GOAL: Pick out and copy every line in the entries below that contains the string "Task". Case counts.

Begin EXTRACTED MATERIAL

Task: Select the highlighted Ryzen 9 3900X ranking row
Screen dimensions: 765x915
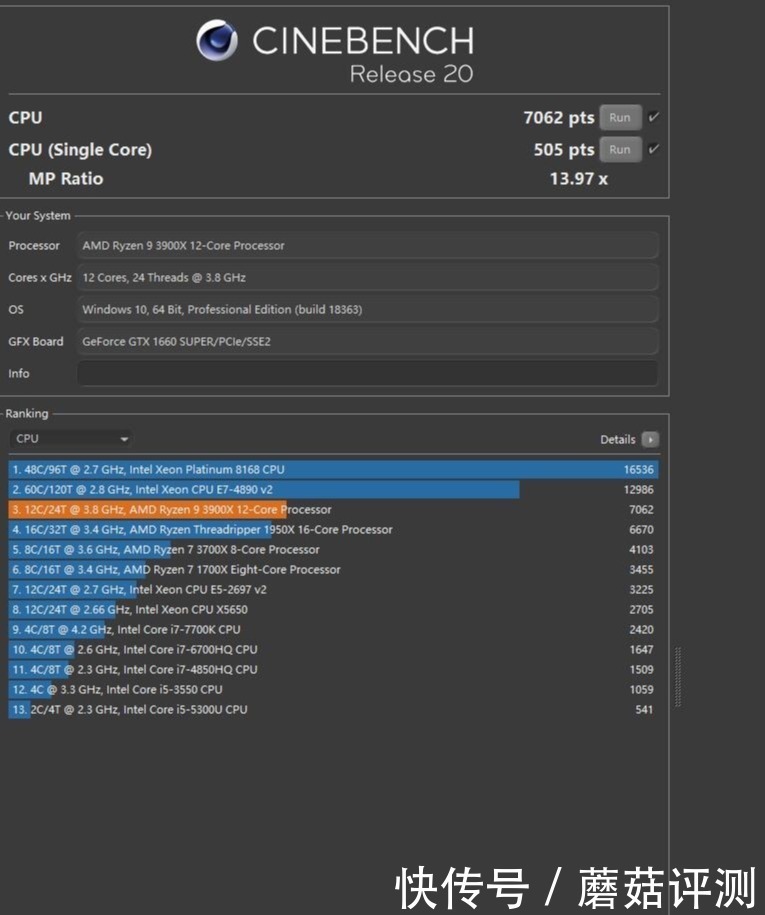Action: tap(333, 510)
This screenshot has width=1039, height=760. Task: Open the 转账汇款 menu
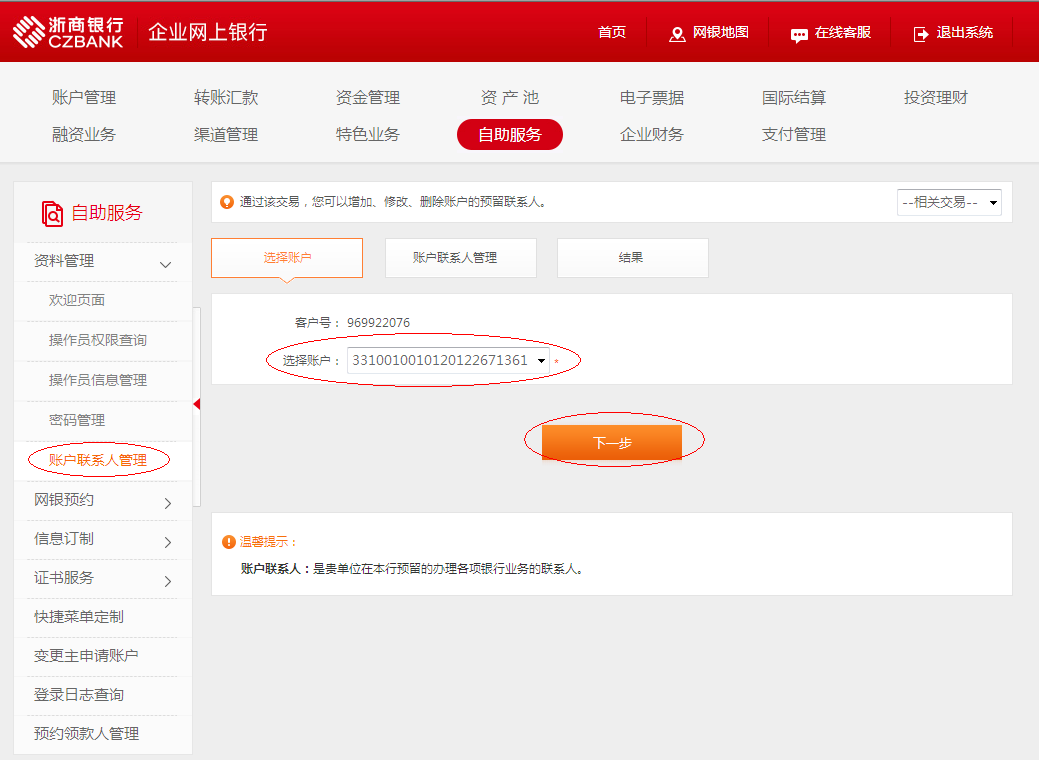coord(226,97)
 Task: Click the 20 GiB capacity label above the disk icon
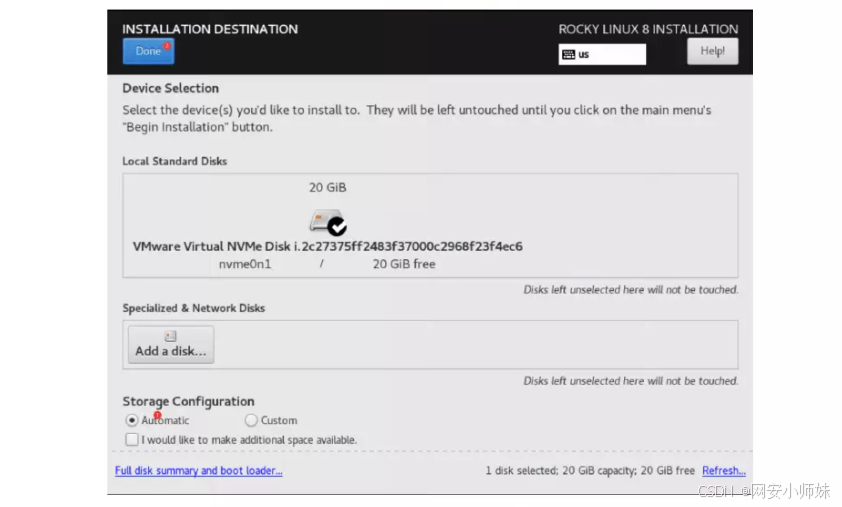click(x=328, y=187)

End EXTRACTED MATERIAL

COMPLETE ANSWER:
Task: Select the highlighted Ryzen 9 3900X ranking row
This screenshot has width=1039, height=760. Task: Open the 转账汇款 menu
 Task: Click the 20 GiB capacity label above the disk icon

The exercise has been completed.